Pembunuh Hutan Bernama Tisu

manafoods.blogspot.com

Masyarakat pada umumnya mungkin tak ada yang tak mengenal tisu. Dengan serba kegunaannya yang praktis dengan harga yang terjangkau pula membuat tisu mudah ditemukan dimanapun. Baik itu di warung makan, pusat perbelanjaan, coffee shop, bahkan toilet umum dalam pusat perbelanjaan dapat ditemukan tisu. Beberapa orang juga menyimpan tisu secara pribadi bila sedang dalam aktivitasnya. Kepraktisan penggunaan tisu bagi setiap orang membuat tisu menjadi primadona perihal alat membersihkan dari berbagai kotoran ringan. Di belahan Eropa dan Amerika Utara bahkan membudayakan tisu sebagai alat pembersih saat di kakus. Tingginya akan pemakaian dan kebutuhan akan tisu membuat industri pembuat tisu tumbuh dengan subur dan menyerap banyak tenaga kerja, namun mirisnya sebagian besar konsumen tisu tak menyadari bahwa sehelai tisu membunuh sebatang pohon di tengah belantara hutan yang menopang banyak kehidupan lain termasuk peradaban manusia.

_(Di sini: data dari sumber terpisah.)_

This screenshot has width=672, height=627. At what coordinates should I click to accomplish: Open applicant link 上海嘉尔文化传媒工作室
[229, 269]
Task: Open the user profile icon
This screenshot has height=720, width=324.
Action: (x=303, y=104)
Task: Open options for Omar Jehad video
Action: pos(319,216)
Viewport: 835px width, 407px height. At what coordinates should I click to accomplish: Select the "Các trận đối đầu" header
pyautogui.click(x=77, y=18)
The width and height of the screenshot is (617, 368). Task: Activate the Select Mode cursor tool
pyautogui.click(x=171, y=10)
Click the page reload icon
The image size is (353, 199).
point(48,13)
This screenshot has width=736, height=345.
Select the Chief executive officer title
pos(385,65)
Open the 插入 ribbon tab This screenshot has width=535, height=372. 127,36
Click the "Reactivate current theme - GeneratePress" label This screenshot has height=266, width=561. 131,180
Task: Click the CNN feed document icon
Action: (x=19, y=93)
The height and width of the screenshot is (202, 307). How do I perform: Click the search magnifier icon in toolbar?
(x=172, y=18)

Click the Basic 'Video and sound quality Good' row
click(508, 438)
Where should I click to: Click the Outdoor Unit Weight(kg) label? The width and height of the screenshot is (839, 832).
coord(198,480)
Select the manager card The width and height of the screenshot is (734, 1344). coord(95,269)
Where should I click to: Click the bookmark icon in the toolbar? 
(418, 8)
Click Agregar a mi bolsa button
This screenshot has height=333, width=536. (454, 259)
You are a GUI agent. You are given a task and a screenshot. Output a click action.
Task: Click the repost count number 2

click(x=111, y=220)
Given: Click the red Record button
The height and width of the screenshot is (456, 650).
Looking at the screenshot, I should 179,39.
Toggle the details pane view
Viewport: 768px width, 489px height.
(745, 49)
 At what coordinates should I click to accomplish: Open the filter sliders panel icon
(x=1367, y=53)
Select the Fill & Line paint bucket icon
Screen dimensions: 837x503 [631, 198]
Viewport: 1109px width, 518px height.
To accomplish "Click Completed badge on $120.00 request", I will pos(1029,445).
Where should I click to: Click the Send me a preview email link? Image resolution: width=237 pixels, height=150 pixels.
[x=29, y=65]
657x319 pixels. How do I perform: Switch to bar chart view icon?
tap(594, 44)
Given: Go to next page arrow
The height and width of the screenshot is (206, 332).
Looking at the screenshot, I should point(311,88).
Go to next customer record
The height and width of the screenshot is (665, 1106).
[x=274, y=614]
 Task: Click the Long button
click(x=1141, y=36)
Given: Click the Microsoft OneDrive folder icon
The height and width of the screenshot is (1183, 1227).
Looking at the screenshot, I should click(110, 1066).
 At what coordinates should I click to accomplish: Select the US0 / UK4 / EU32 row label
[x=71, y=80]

Agar menjadi sebuah tisu, sebatang pohon haruslah ditebang dan dihancurkan dengan mesin raksasa agar terbentuk bubur yang biasa disebut dengan pulp (bubur kertas). Tisu mulai ditemukan dan diproduksi secara massal sekitar tahun 1880-an dari bahan baku kulit kayu yang dijadikan pulp (bubur kertas). Setelah itu pulp tersebut mengalami penggilingan kemudian masuk ke yankee dryer (mesiun uap pengering), setelah kering menjadi lembar-lembar kering yang tipis kemudian ditambahkan bahan kimia klor sebagai bahan bleaching/pemutih. Perkiraan sederhana dalam 1 pack terdapat 20 lembar tisu, dan 1 pohon berumur 6 tahun hanya bisa menghasilkan 2 pack tisu saja, atau 40 lembar. Sementara itu, satu pohon bisa menghasilkan oksigen untuk menghidupi 3 orang. Sampai saat ini, Indonesia telah kehilangan sekitar 72% hutan aslinya, dan semakin hari kerusakan hutan tetap berlanjut dan cenderung meningkat sejalan dengan permintaan pasar akan tisu.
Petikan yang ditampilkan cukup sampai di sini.